▶ Given information
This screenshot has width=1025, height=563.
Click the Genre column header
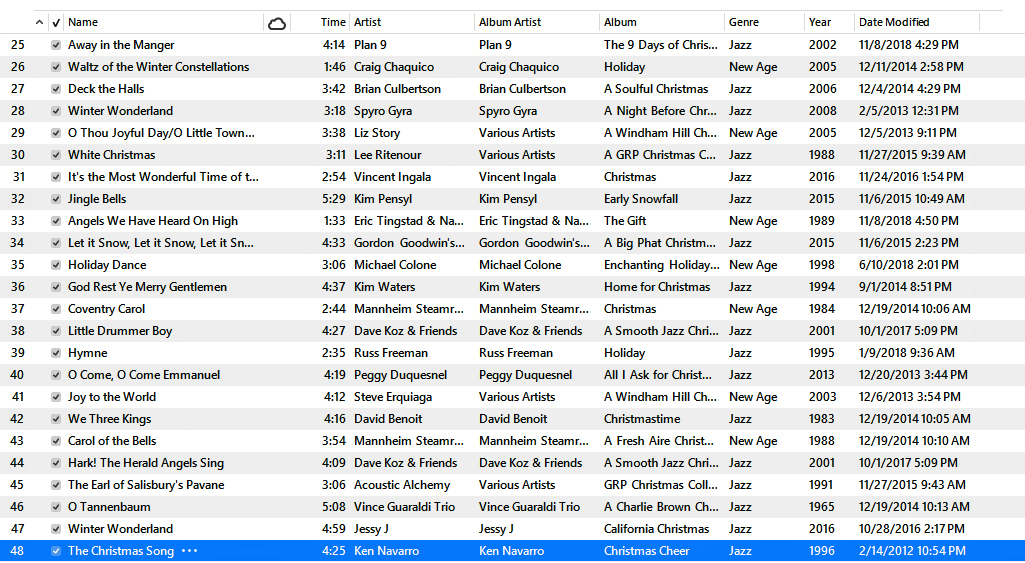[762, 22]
==
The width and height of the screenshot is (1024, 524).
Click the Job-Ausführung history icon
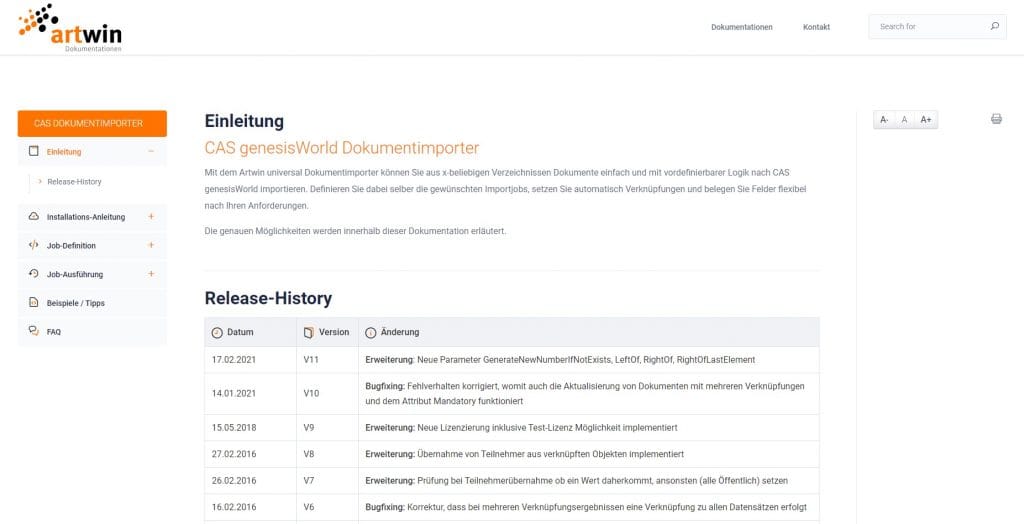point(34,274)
--
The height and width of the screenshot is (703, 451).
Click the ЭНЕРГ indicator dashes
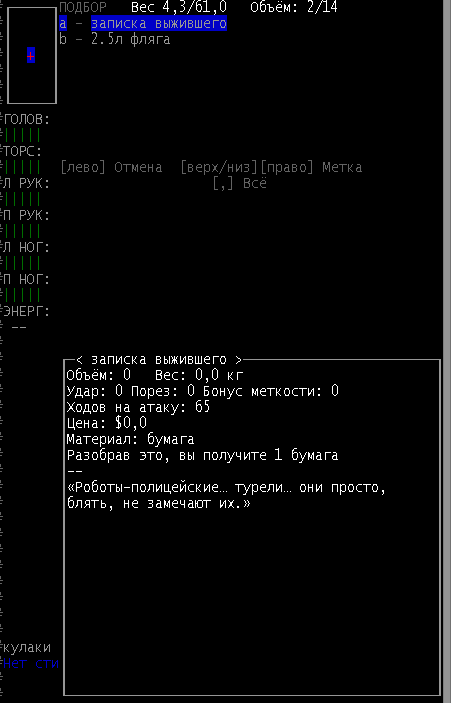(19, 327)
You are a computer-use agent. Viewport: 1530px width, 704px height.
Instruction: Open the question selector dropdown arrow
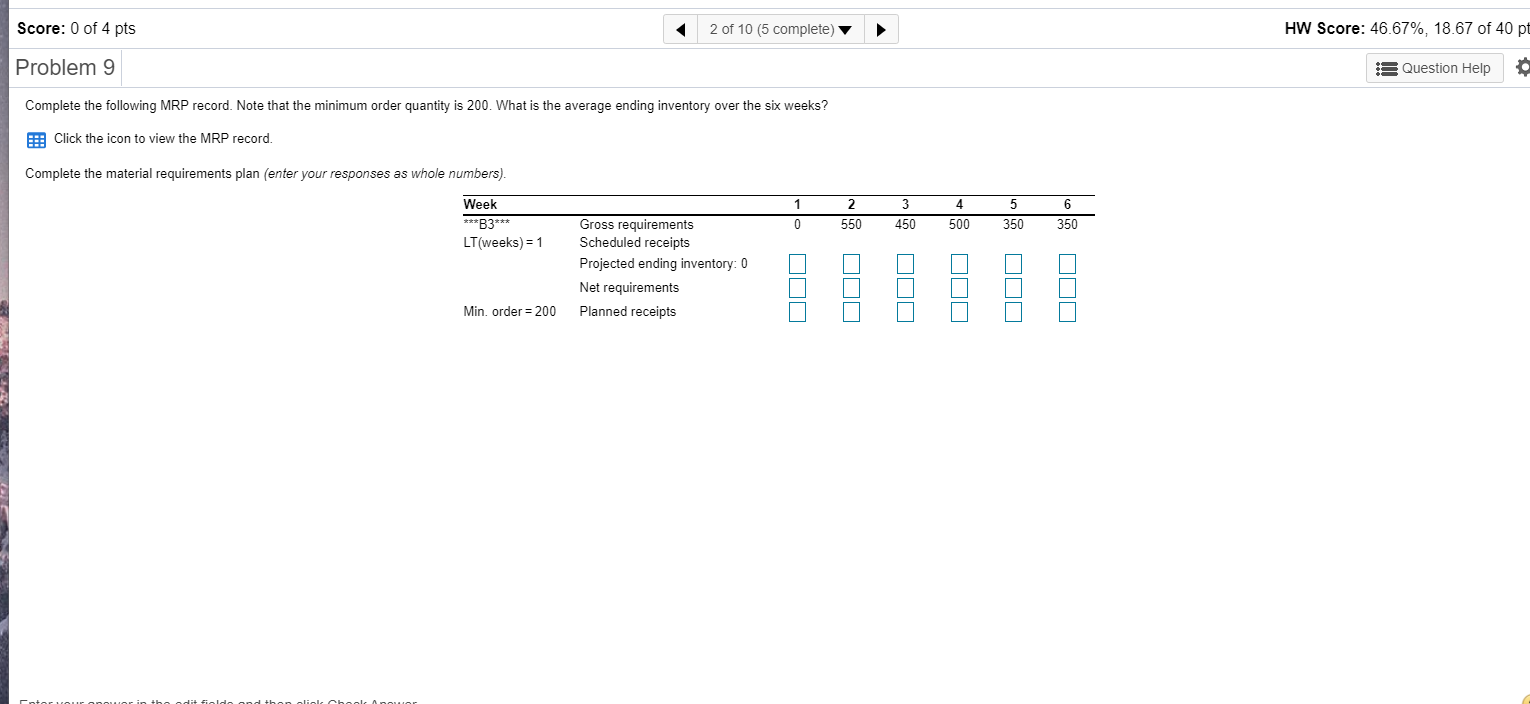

▶ Task to complete
Write out again exactly the lines above from the one with "Click the ЭНЕРГ indicator dashes" through the one with "Instruction: Open the", adding no other lines and no pictures.

▶ Written response
Click the ЭНЕРГ indicator dashes
(19, 327)
You are a computer-use agent. Viewport: 1530px width, 704px height.
Instruction: Open the question selector dropdown arrow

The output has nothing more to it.